Sanskrit prose romance

Dashakumaracharita (The narrative of ten young men, IAST: Daśa-kumāra-Carita, Devanagari: दशकुमारचरित) is a prose romance in Sanskrit, attributed to Dandin (दण्डी), written in the seventh to eighth centuries CE.

It describes the adventures of ten young men, the Kumaras, who are the sons of princes and royal ministers.
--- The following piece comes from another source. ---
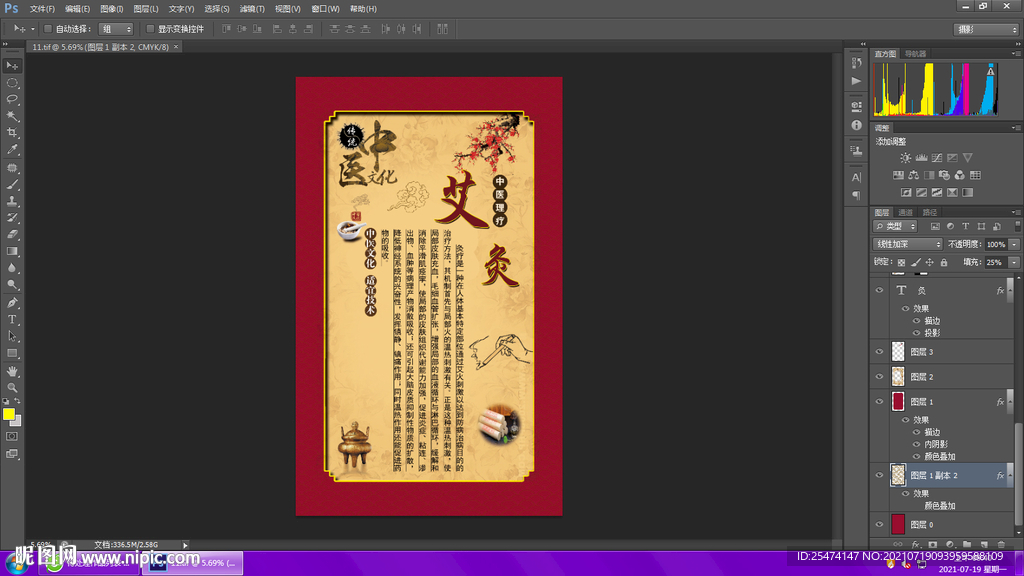Open the 线性加深 blend mode dropdown

[908, 244]
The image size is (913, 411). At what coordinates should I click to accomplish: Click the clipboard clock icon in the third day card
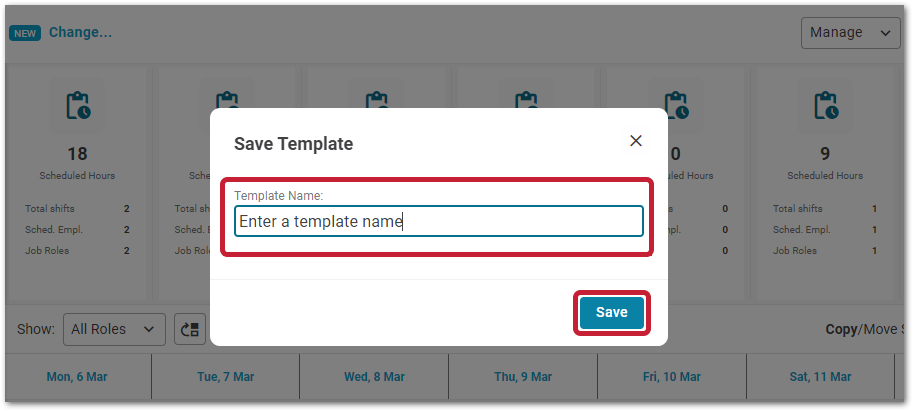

The seventh chapter of the Dashakumaracharita contains a specimen of lipogrammatic writing (a species of constrained writing). At the beginning of the chapter, Mantragupta is called upon to relate his adventures. However, during the previous night of vigorous sex, his lips have been nibbled several times by his beloved; as a result, they are now swollen, making it painful for him to close them. Thus, throughout his narrative, he is compelled to refrain from using any labial consonants (प,फ,ब,भ,म).

== The text ==
Most extant texts of Dashakumaracharita are composed of
1. Pūrvapīthikā (पूर्वपीठिका, Prologue) divided into 5 chapters (Ucchvāsa, उच्छ्वास);
2. The Dashakumaracharita proper, divided into 8 chapters;
3. The Uttarapīthikā (उत्तरपीठिका, Epilogue), without any subdivisions.

Some text at the beginning and the end of Dashakumaracharita proper has been lost; thus it contains only eight of the ten narratives, and furthermore, the stories of Rajavahan and Vishruta are incomplete. The 1st and the 3rd parts seem to have been added later by various authors (some of whom have tried to mimic the style of the original); indeed, there are several disparate versions for these parts in existence.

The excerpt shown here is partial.